Phuket Opinion: Learning to drive

PHUKET: Every motorist I have ever met remembers the day he or she was issued a driver’s license and got behind the wheel… legally. My wife enjoyed that day only this week.

The joyous occasion came after months of trying to teach her to drive on the streets of Phuket, where we were slowly denied the opportunity of practicing away from the island’s notoriously dangerous traffic. We were banned from our chosen test tracks one by one.

At first, self-preservation guided our thoughts as we crossed off Thepkrasattri Road, the bypass road, anywhere near the busy coastal and beach areas that are flooded by tourists whizzing by at breakneck speed on their inaugural motor scooter flights.

We considered shopping mall car parks, then realized how silly we were being.

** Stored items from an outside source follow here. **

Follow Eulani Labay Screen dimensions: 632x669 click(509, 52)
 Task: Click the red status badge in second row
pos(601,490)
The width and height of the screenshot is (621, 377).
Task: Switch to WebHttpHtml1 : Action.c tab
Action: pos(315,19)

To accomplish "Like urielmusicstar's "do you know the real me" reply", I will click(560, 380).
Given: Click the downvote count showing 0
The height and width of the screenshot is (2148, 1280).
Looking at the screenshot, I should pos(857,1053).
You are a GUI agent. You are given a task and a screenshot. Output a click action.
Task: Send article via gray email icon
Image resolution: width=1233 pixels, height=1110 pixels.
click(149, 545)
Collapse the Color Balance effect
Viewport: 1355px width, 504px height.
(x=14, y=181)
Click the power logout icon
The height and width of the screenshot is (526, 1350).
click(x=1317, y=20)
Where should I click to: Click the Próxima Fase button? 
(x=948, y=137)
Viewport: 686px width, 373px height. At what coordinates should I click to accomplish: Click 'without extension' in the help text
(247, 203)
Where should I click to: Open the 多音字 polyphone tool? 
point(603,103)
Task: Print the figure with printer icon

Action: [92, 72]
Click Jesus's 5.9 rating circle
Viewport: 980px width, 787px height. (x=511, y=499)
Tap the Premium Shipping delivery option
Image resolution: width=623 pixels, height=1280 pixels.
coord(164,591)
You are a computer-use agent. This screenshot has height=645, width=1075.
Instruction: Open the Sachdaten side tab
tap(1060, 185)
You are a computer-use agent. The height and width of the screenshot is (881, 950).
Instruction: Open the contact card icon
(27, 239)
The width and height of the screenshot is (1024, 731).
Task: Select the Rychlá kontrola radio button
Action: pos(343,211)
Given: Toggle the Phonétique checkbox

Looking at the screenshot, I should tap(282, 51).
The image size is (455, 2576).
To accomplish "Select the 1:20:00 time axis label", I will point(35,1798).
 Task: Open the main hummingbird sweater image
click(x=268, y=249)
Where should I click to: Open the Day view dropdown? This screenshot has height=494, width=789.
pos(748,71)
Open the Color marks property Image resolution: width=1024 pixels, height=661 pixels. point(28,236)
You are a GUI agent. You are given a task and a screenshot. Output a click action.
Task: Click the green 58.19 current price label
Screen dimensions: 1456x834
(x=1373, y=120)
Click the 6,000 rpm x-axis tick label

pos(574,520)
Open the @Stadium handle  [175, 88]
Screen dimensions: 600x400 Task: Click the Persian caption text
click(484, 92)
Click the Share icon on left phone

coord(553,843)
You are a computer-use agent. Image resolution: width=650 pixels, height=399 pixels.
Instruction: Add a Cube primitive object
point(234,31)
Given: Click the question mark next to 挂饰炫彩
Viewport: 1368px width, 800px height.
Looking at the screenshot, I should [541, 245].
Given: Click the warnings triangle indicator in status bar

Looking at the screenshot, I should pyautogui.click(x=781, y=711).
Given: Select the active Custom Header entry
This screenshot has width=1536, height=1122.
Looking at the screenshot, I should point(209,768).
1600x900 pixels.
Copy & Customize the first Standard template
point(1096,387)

So we headed for the car park of the Phuket Land Transport Office (PLTO) itself, laughingly to discover that was where all the learner drivers in Phuket Town practiced on the weekends. The lovely guard allowed people in, and the weekends saw a slow procession of vehicles winding their way through the traffic islands and marked off lanes in the car park.

Then the guard told us the honeymoon was over; some big wig said no civilians were allowed to practice there anymore. So we tried somewhere closer to home: a quiet housing estate off Kwang Road, between Wichit and Chalong.

This, too, was short-lived. After two Sundays of slow meandering through the streets, a volatile farang exited his middle-income mansion and approached the car while my wife was driving slowly past his house.

She was alone in the vehicle with our two-year-old baby asleep in the safety seat. I was watching from the curb. I had opted to exit the vehicle so my wife could practice without the nervous tension of a back-seat driver in the front passenger seat.

The circumstances didn’t stop the man from opening the car door himself and confronting my wife to ask her, “What are you doing? This is my house.”

My wife pointed to me and explained she was learning to drive. “Well you can’t keep driving around here,” she was told.

So, without anywhere in Phuket to safely learn to drive, my wife headed off home to sunny Trang province, where within three weeks she has practiced enough to pass her test.

My best wishes go out to all other learner drivers in Phuket. I hope they have a “Trang” to call their own. They’re gonna need it.